[Data records]

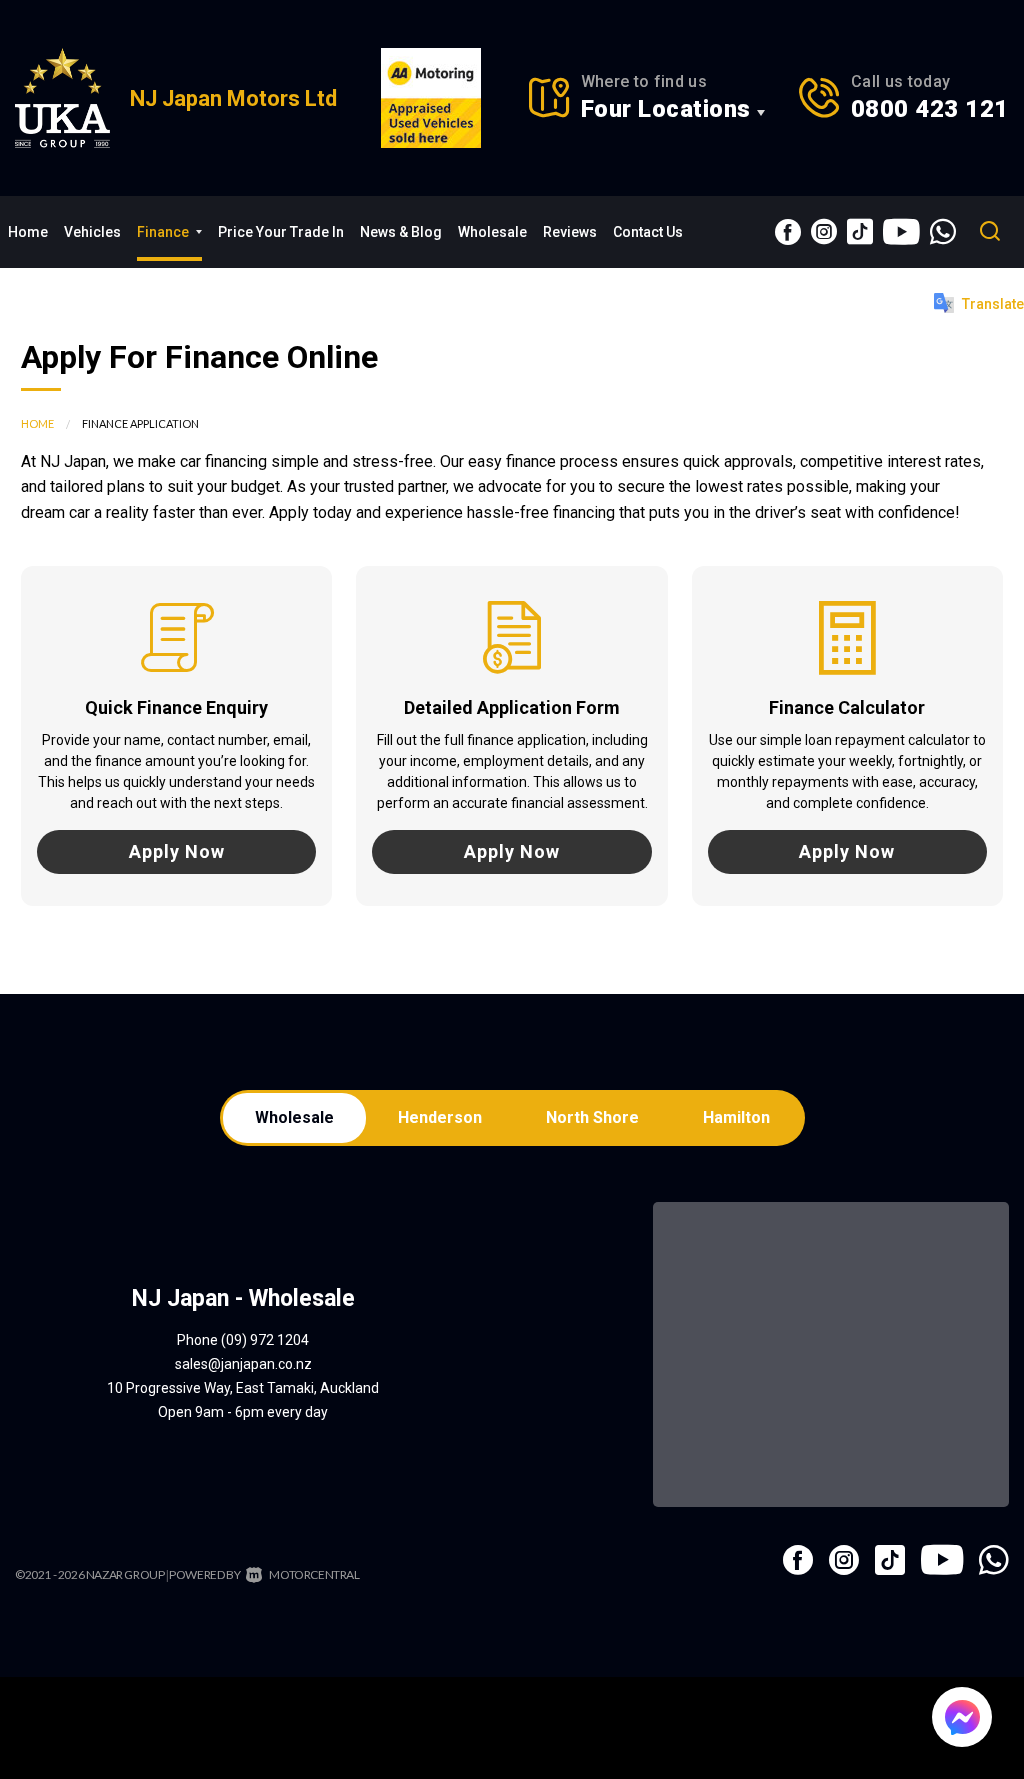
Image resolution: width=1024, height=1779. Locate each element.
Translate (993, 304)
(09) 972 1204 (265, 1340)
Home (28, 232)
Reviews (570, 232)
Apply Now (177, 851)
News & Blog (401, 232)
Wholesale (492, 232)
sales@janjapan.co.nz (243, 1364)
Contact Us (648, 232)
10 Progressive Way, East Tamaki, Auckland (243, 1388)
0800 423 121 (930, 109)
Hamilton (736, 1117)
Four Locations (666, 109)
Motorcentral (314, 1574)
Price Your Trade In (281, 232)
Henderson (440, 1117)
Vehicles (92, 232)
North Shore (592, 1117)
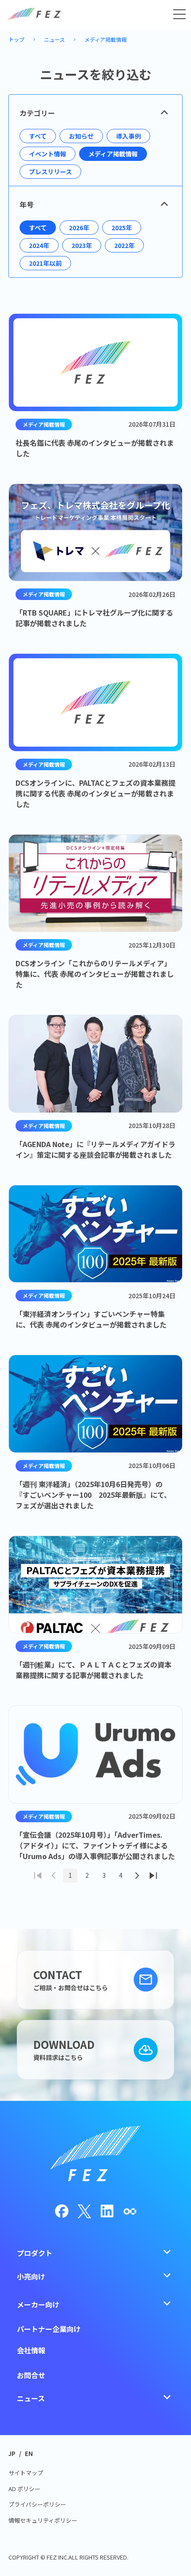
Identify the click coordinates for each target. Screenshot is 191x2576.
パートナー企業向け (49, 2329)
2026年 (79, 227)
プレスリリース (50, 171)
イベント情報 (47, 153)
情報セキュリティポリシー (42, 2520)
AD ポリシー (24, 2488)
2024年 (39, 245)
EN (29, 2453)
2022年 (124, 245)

> [REQUIREMENT] Copy out the lines above from the line containing "10 Progressive Way, East" through the line containing "情報セキュリティポリシー (42, 2520)", exactly, and keep the pictures out.

> [REPLY TO THE EXERCISE]
10 Progressive Way, East Tamaki, Auckland (243, 1388)
0800 423 121 (930, 109)
Hamilton (736, 1117)
Four Locations (666, 109)
Motorcentral (314, 1574)
Price Your Trade In (281, 232)
Henderson (440, 1117)
Vehicles (92, 232)
North Shore (592, 1117)
Identify the click coordinates for each target. Screenshot is 191x2576.
パートナー企業向け (49, 2329)
2026年 (79, 227)
プレスリリース (50, 171)
イベント情報 (47, 153)
情報セキュリティポリシー (42, 2520)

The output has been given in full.